> [About this task]
Restate word for word only the lines running from the one with "Viewport: 1023px width, 792px height." to the end of the data, both ends included. Omit any pictures.

........

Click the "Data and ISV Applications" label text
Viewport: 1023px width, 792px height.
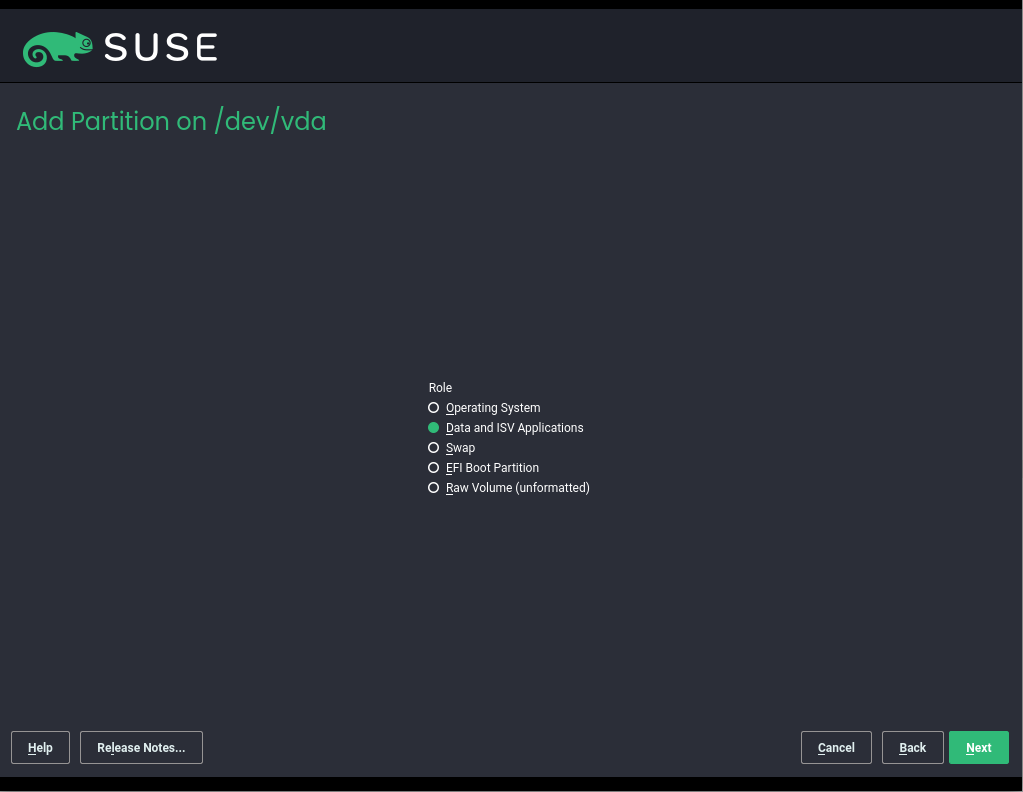(514, 428)
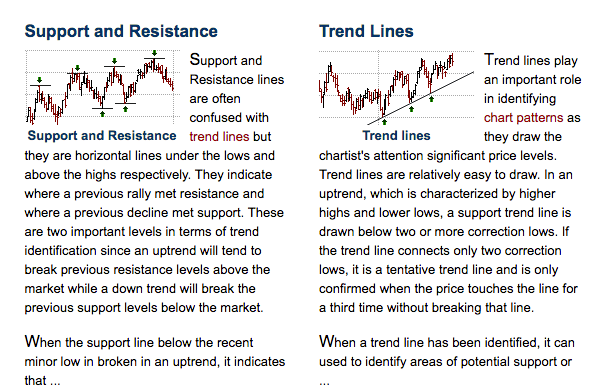
Task: Click the topmost green arrow above the highest resistance line
Action: click(x=155, y=53)
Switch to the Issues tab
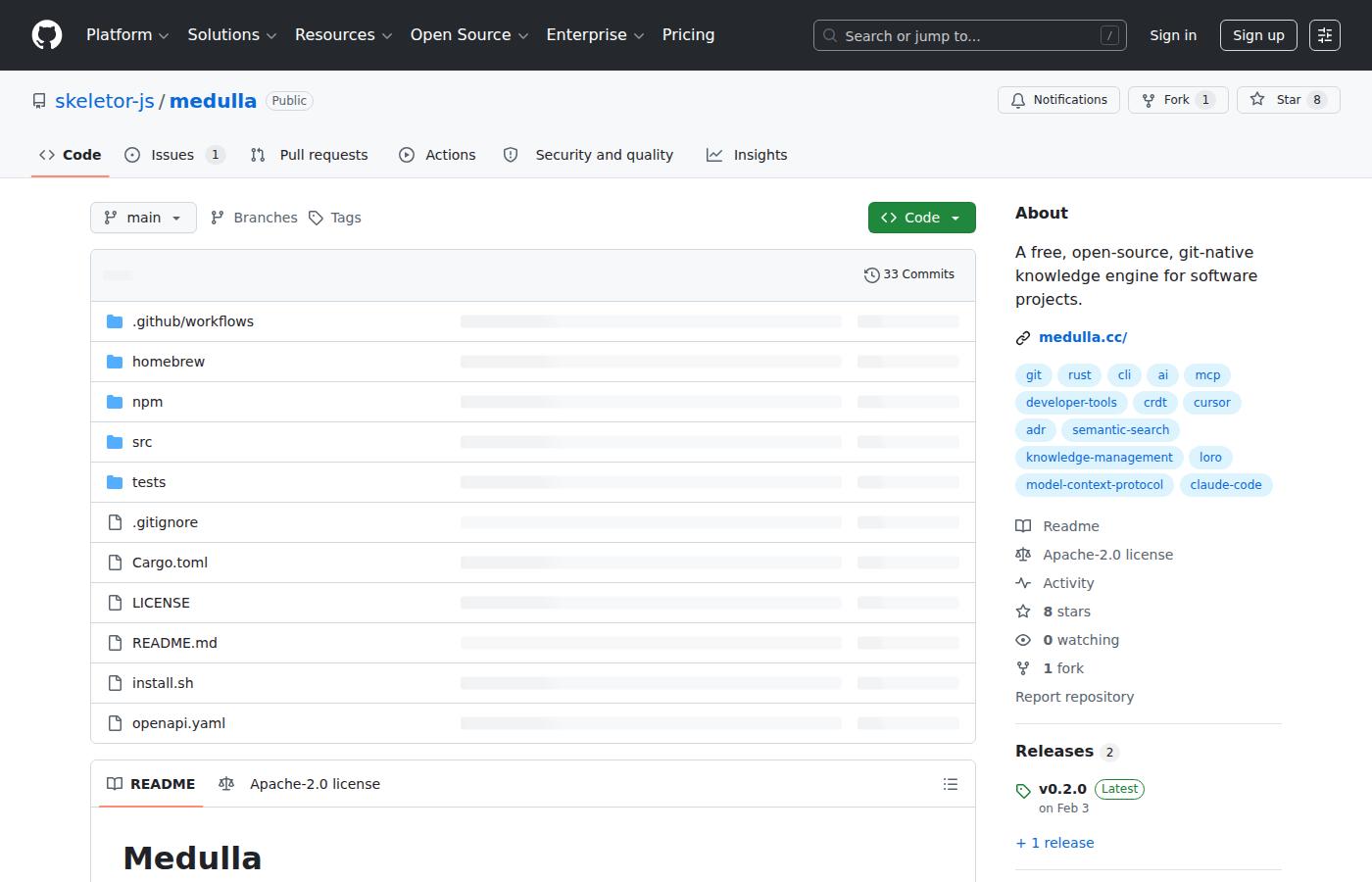 click(175, 155)
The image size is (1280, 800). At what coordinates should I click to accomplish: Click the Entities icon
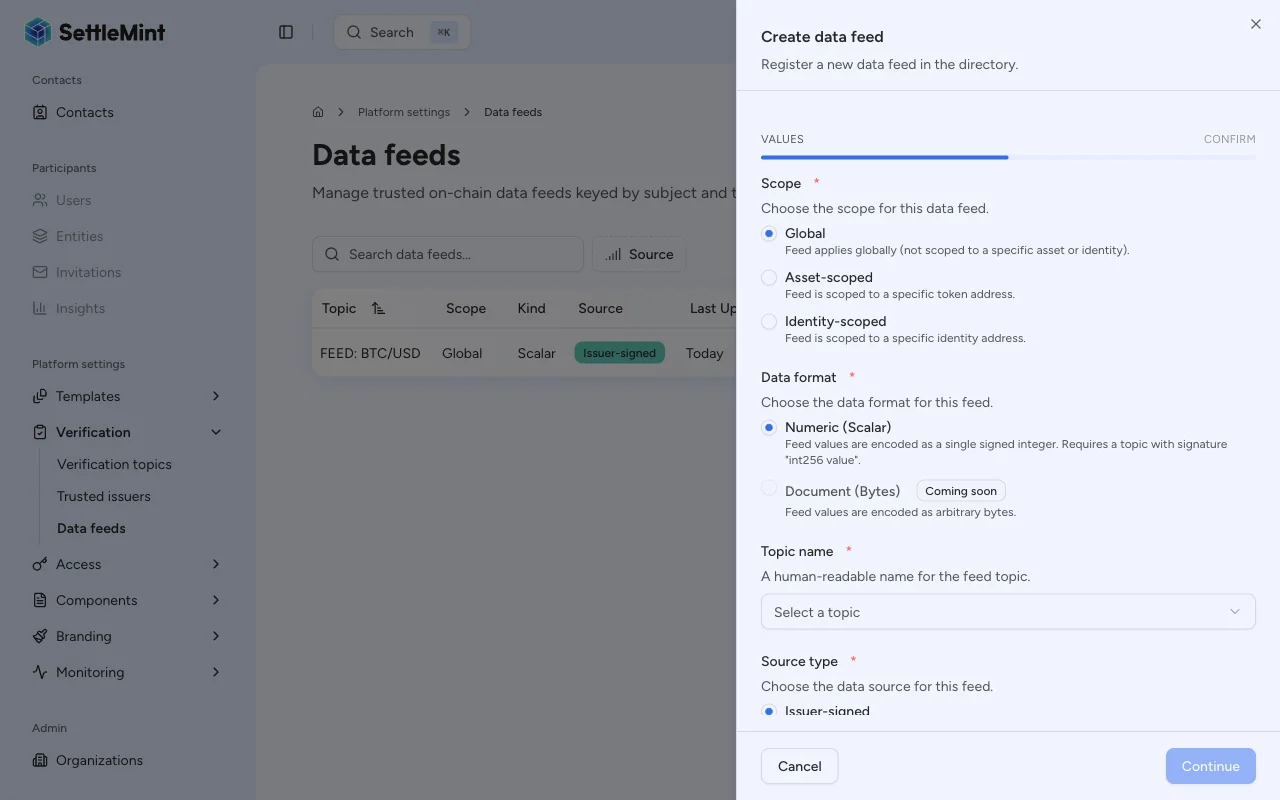tap(38, 236)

........

> [Completed exercise]
Viewport: 1023px width, 792px height.
(514, 428)
Task: Click the topmost green arrow above the highest resistance line
Action: click(x=155, y=53)
Switch to the Issues tab
 click(175, 155)
The image size is (1280, 800). At what coordinates should I click to accomplish: Click the Entities icon
tap(38, 236)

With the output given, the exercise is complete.